Madeline blinked, but as a good neighbor and friend she couldn’t fail to agree. “I’ll do what I can, of course. The festival is for the entire district, after all-only fair that a few of us share the organizational burden.”

“Exactly!” Sybil beamed. “I knew you would know just how to put it. Now, I hope you’re free to dine with us tonight? Just us”-with a wave she included the girls-“and Gervase. I thought perhaps you could bring your brothers, as well as Muriel, of course. It might be useful to learn if the boys have any suggestions for activities that might keep the younger males amused.”

Madeline found herself agreeing, then Sybil rose, collected her shawl and her daughters, and with her usual sweet smile, departed.

Standing on the front porch waving the carriage away, Madeline considered, then sighed. Turning inside, she headed back to the office and the work still remaining from the previous afternoon.

There was absolutely no point in cultivating moss. Gervase had lived by that maxim for most of his thirty-four years; he saw no reason to eschew it now. So while Sybil and his sisters drove to Treleaver Park to cultivate Madeline, he bobbed on the waves, and cultivated her brothers.

He’d set out to find them after an early breakfast; fate had smiled and he’d intercepted them riding across his lands. He suspected they’d been on their way to search the caves tucked in the various coves that scalloped the western shore of the peninsula, but they’d been readily distracted by his suggestion of taking out his favorite sailing boat and tacking around Black Head to beat up the coast toward the Helford estuary to a fishing spot they all knew.

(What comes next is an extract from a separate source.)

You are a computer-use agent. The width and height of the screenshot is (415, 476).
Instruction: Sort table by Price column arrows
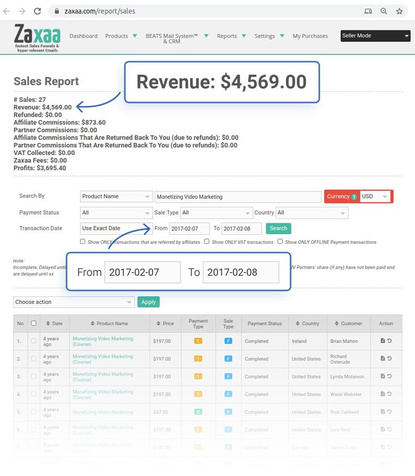[158, 323]
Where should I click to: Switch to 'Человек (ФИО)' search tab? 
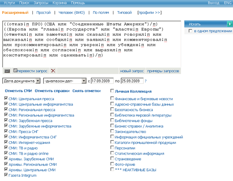click(72, 13)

They’d dropped anchor in the inlet near the village of St. Anthony; they’d each flipped a line into the sea, and now sat slumped against the sides, watching the breeze ruffle the furled sail.

Although his gaze was on the pennant rippling from the top of the mast, Gervase was aware of the glance the three boys exchanged.

“I suppose,” Harry said, “that when you were younger, you must have done runs with the smugglers.”

Gervase hid a grin. He nodded. “Quite a few.” Still lazily gazing up at the pennant, he went on, “In those days, there were runs every few weeks-at least one a month, often more. The wars, and the excise levied because of them, made smuggling a lucrative trade. Now, however…”

Appreciating how devoted Madeline was to his three eager listeners, and when he married her, then regardless of any legal obligation certain natural and moral responsibilities regarding them would fall to him, given all that he had no wish to inflame their already engaged enthusiasms regarding the smugglers, and joining their runs.

“Now the wars have ended, there’s a rather large question over what smugglers will run-what goods will make smuggling worthwhile, whether there’ll be reason enough to continue doing runs at all. At present, there’s not much that would be worth the risk”-he lowered his gaze to sweep the three attentive faces-“which is why the gangs have gone quiet.”

He let that fact, and the implied prediction, sink in, then smiled. “Have you heard how the smugglers helped His Majesty’s services during the wars?”

Edmond’s eyes went wide. “They helped our forces?”

“Often.” Gervase settled his shoulders against the boat’s side. “For instance, when I was in Brittany, at a little fishing port called Roscoff, near St. Pol-de-Léon, I had to get back to England, fast, and…”

For the rest of the hour that they bobbed in the inlet, he held them enthralled with stories of wartime adventures, some his, some of other operatives like Charles St. Austell and Jack Hendon, whose exploits had passed into legend.